ROSEMARY CLINE (Jacqueline) last appeared with the HTC as Actor B in Alarms and Excursions. A founding member of the company, she has had leading roles in 30+ productions. She spent 15 years in NYC performing in theater, film and TV as well as 7 years in summer stock at Ivoryton, CT and and Bristol Valley Theatre, Naples NY. She has studied directing and acting at Stony Brook Southampton with Mercedes Ruehl, Joanna Merlin, Tony Walton and Rinde Eckert, among others, and is currently pursuing an MFA in Creative Writing at the Southampton campus. She is currently in her 10th year directing the plays and musicals at the WHB HS. Heaps of thanks to our amazing director, George, our beautiful cast and crew and all of those in our company who make the magic happen on our stage season after season. All love to Christopher, Cashew, Carter, June and Jane–with a wink to Mom and Dad.
MATTHEW CONLON (Robert) was just seen at HTC in The Boys Next Door. Selected NYC: HB Playwrights: The Game of Love and Death (with Herbert Berghof); Freud’s Last Session (with Fritz Weaver) and The Chase; Sonnet Rep: The Tempest; EST: The Traveling Lady; La Mama: A Human Equation. Partial Regional: Penobscot: To Kill a Mockingbird; Bay Street: Men’s Lives; Cleveland Play House: The Importance of Being Earnest; O’Neill: Fuddy Meers; Stage West: Suddenly Last Summer (with Kim Hunter); Mendelssohn: Oedipus Rex. Recent Film: Sweet Lorraine; The Crimson Mask; The Man from the City. TV: Law and Order(s); One Life to Live. Thanks now and always to Julie.
REBECCA EDANA (Suzanne) Rebecca happily returns to The Hampton Theatre Company. Most recently she appeared at the Southhampton Arts Center in The Vagina Monologues and with the Neo-Political Cowgirls in ZIMA! You might recognize Rebecca from past HTC productions such as An Act of the Imagination, November, Lost In Yonkers, Dead Accounts, and Clybourne Park. A SAG-AFTRA actor working in film and tv, she most recently worked on the web series Vicious Pride of Youth. She would like to thank her family for the love and support they show every day.
AMANDA GRIEMSMANN (Suzette) Amanda is thrilled to return to the HTC stage following her appearances as Holly in An Act of the Imagination and Bec in 4000 Miles. She also was seen as Nina in Vanya & Sonia & Masha & Spike and Sheila Birling in An Inspector Calls. She has performed for several seasons in Manhattan with The Inwood Shakespeare Festival.

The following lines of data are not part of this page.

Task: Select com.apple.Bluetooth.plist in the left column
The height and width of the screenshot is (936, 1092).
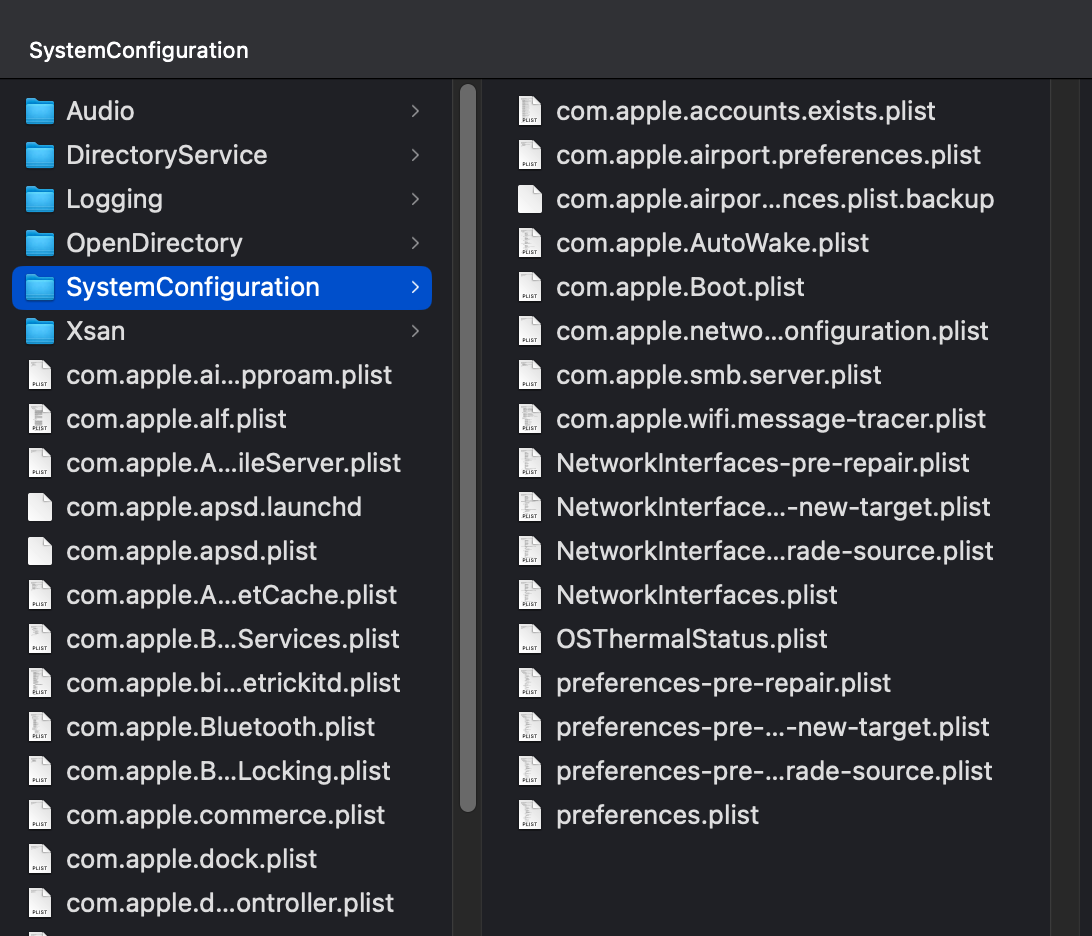Action: click(220, 727)
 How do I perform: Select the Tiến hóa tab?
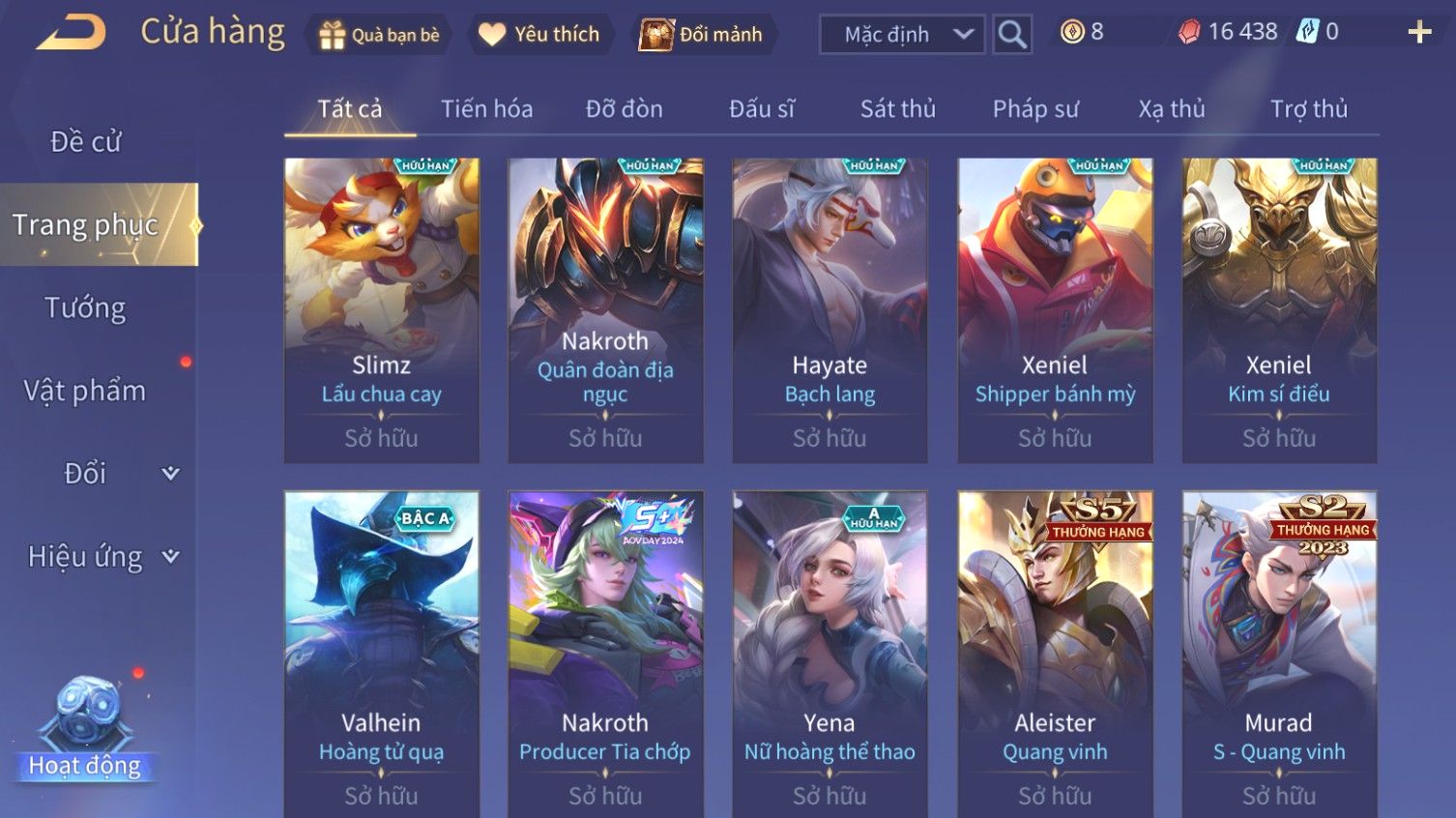486,108
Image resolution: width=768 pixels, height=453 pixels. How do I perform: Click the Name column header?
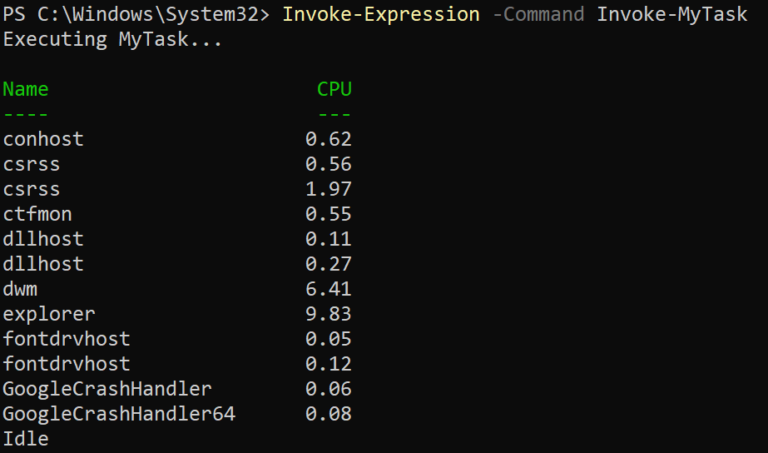pos(26,90)
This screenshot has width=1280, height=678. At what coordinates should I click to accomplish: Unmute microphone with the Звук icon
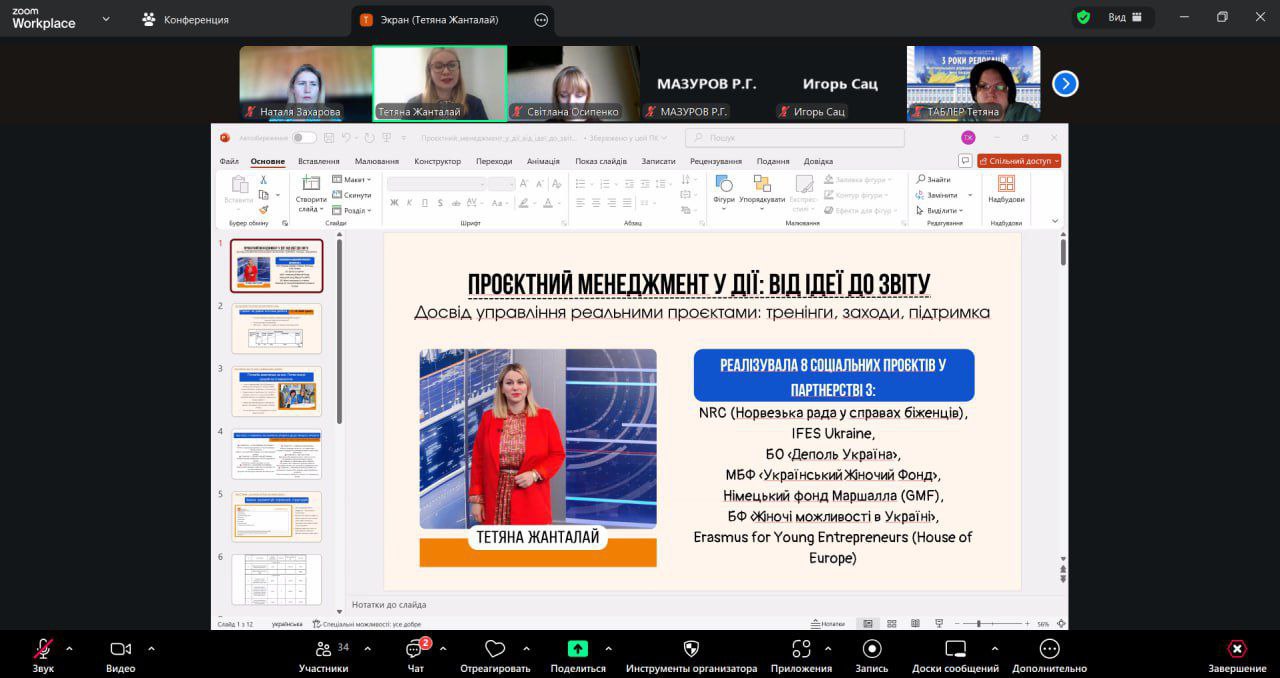(x=43, y=649)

She has also performed with The Lafayette Salon Series, a monthly reading series that meets at The Players Club. A special thanks to George for this opportunity! Lots of love to friends and family!
SAM YARABEK (George) Sam is an actor and teacher who works in theater and film. His stage work includes productions in NYC, East Hampton, and Barcelona, Spain. His screen work has been selected for film festivals such as Slam Dance and the Newport Beach Film Festival. He teaches English and Philosophy at the Ross School in East Hampton, NY, and he is very glad to be joining the Hampton Theatre Company for the first time in their production of Don’t Dress for Dinner.
MARC CAMOLETTI (Playwright) is perhaps best known for his signature hit, Boeing, Boeing. Camoletti (1923 – 2003) was born a French citizen in Geneva, Switzerland, though his family had Italian origins. His theatrical career began in 1958, when three of his plays were presented simultaneously in Paris; one of those plays, La Bonne Anna, ran for 1,300 performances and went on to play around the world. Boeing, Boeing ran for seven years in London in an English adaptation by Beverley Cross. The two central characters, Bernard and Robert, turn up again in principal roles in Don’t Dress for Dinner. Camoletti was awarded one of France’s highest honors, the Chevalier de la Légion d’honneur, and his plays have been performed in numerous languages in 55 countries.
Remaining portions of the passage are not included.